ALICE logo

The ALICE Experiment

Staff: Lee Barnby, David Evans, Peter Jones, Anton Jusko, Marian Krivda, Roman Lietava, Orlando Villalobos-Baillie.
Students: Arvinder Palaha, Plamen Petrov, Patrick Scott, Luke Hanratty, Graham Lee.

The ALICE experiment is studying relativistic heavy ion interactions at CERN in Geneva. We are the only UK group working in this exciting, and relatively new, area of particle physics although there are over two thousand physicists world-wide involved in it.

ALICE detector

The ALICE detector

The ALICE collaboration has built a dedicated heavy-ion detector to exploit the unique physics potential of nucleus-nucleus interactions at LHC energies. Our aim is to study the physics of strongly interacting matter at extreme densities where the formation of a new phase of matter, the quark-gluon plasma, is expected. The existence of such a phase of matter and the study of its properties are crucial for understanding QCD and in particular chiral symmetry restoration. For this we propose to perform a comprehensive study of hadrons, electrons, muons and photons in the collisions of heavy ion nuclei.

The main challenge of heavy-ion experiments is recording the enormous number of particles which emerge from the collisions. At the LHC, a staggering 50,000 particles may be produced in a single heavy ion collision. A large fraction of these must be tracked and identified. Only then can a clear picture emerge and key signals be found pointing to different stages in the evolution from ordinary matter to a Quark-Gluon Plasma and back again.

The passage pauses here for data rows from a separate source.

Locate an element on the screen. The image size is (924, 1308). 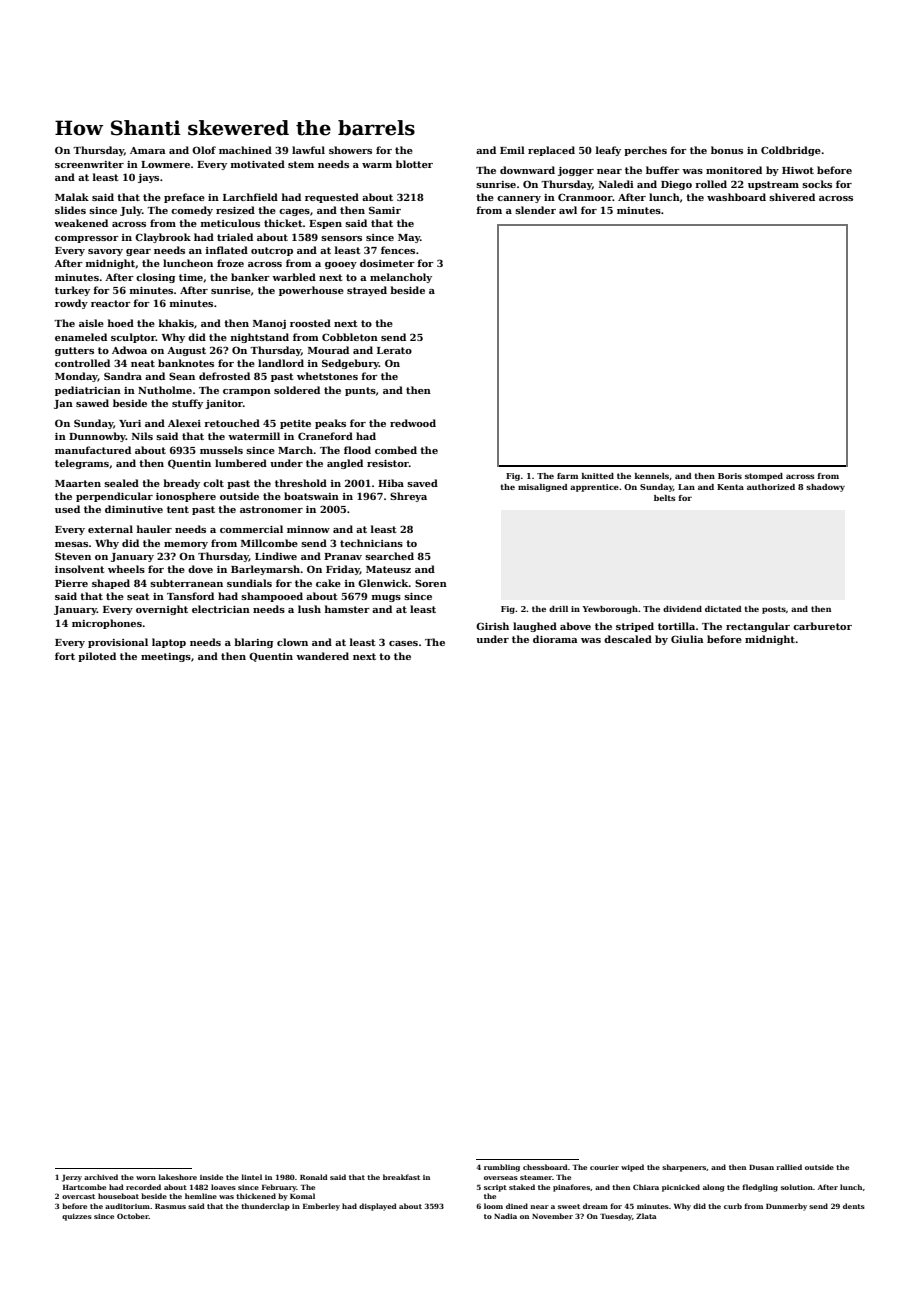
displayed is located at coordinates (378, 1207).
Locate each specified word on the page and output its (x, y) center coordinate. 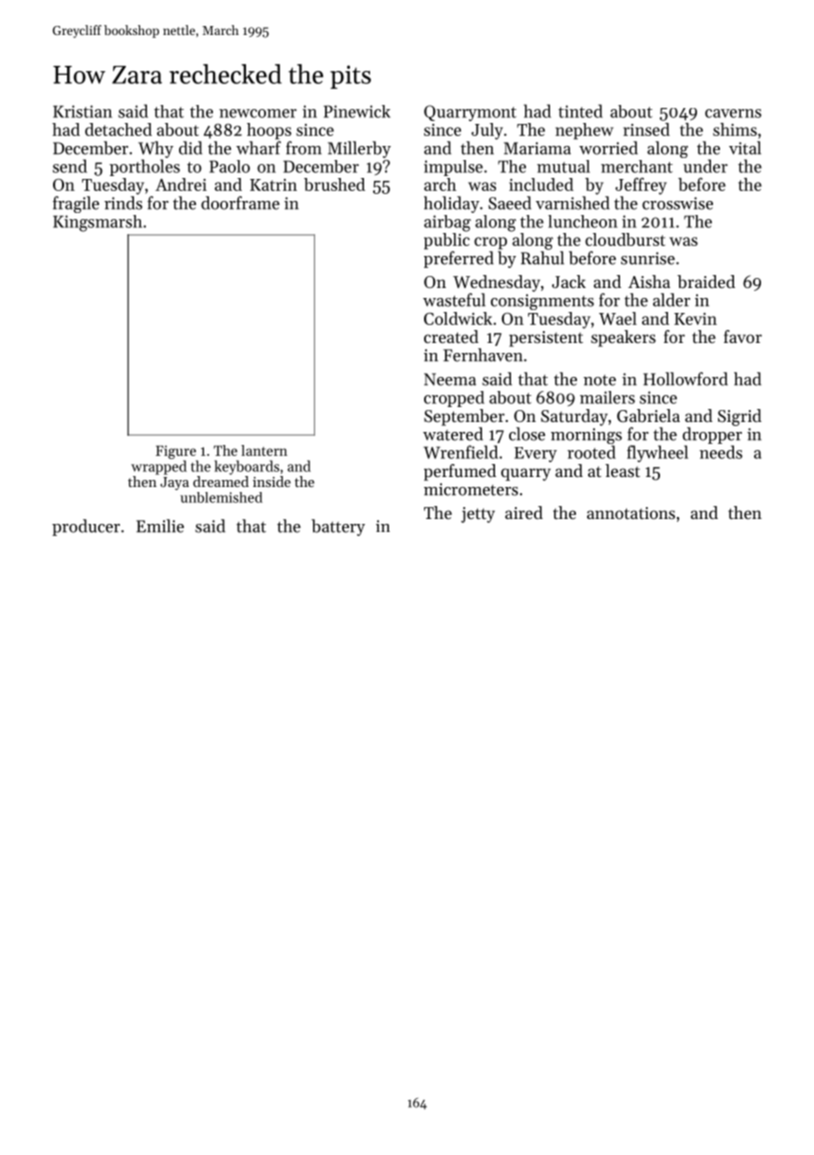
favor (743, 336)
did (190, 148)
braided (706, 281)
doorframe (240, 203)
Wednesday (496, 283)
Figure (176, 452)
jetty (478, 515)
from (304, 148)
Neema (450, 379)
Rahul (542, 258)
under (705, 166)
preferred (459, 259)
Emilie (160, 526)
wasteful (454, 300)
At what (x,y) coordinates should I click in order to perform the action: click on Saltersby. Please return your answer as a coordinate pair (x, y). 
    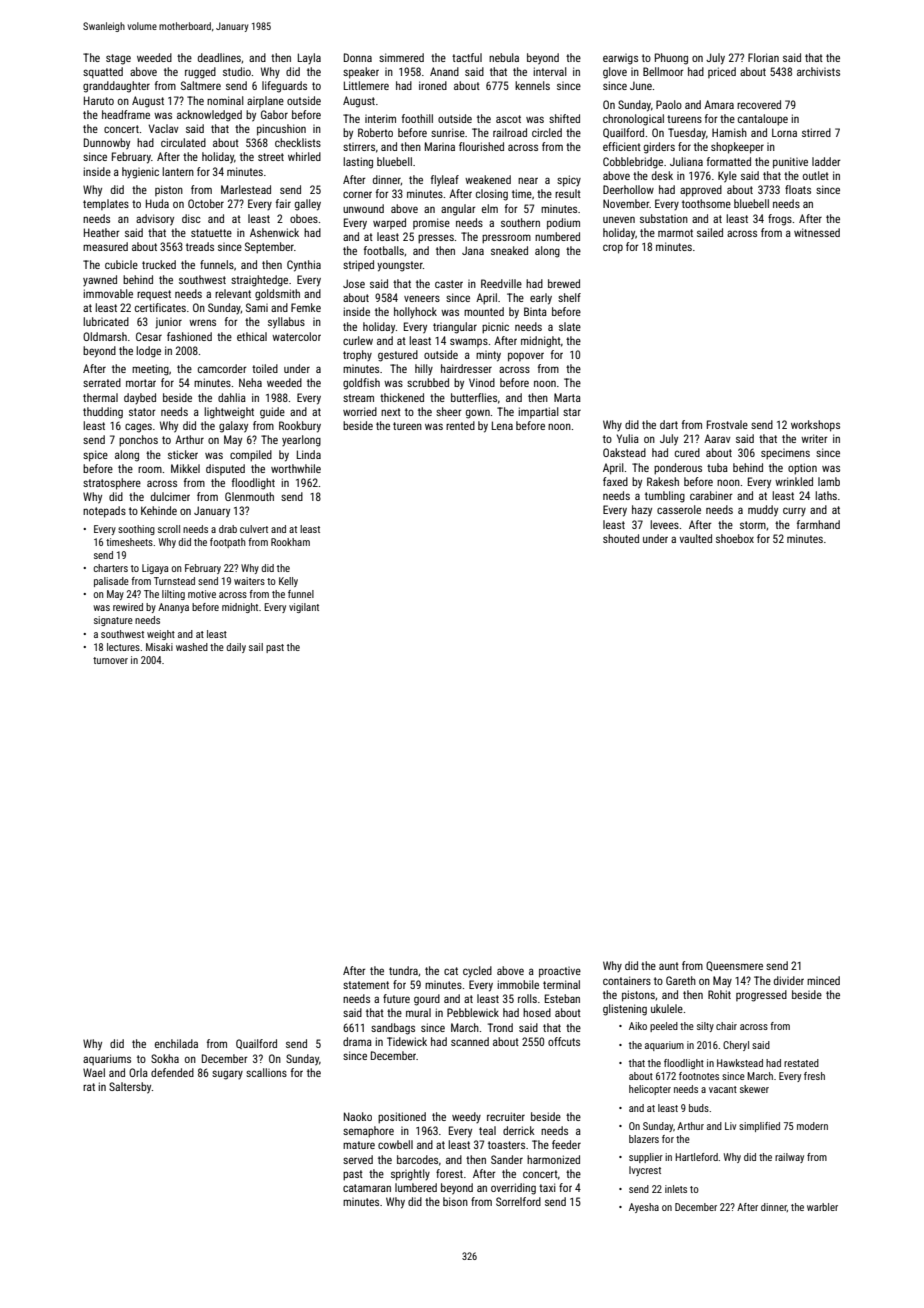
    Looking at the image, I should click on (130, 1088).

Of course, in order to record these events one crucial element is the trigger electronics which allows the selection of about 100 of the most interesting central events from the 10,000 interactions per second. The Birmingham group designed, built and commissioned the entire trigger system for the ALICE detector and is responsible for its maintenance and running. The Birmingham group are also heavily involved in Monte Carlo physics simulations for ALICE and are playing a leading role in preparations for the first physics results from the LHC in December 2009 and early 2010.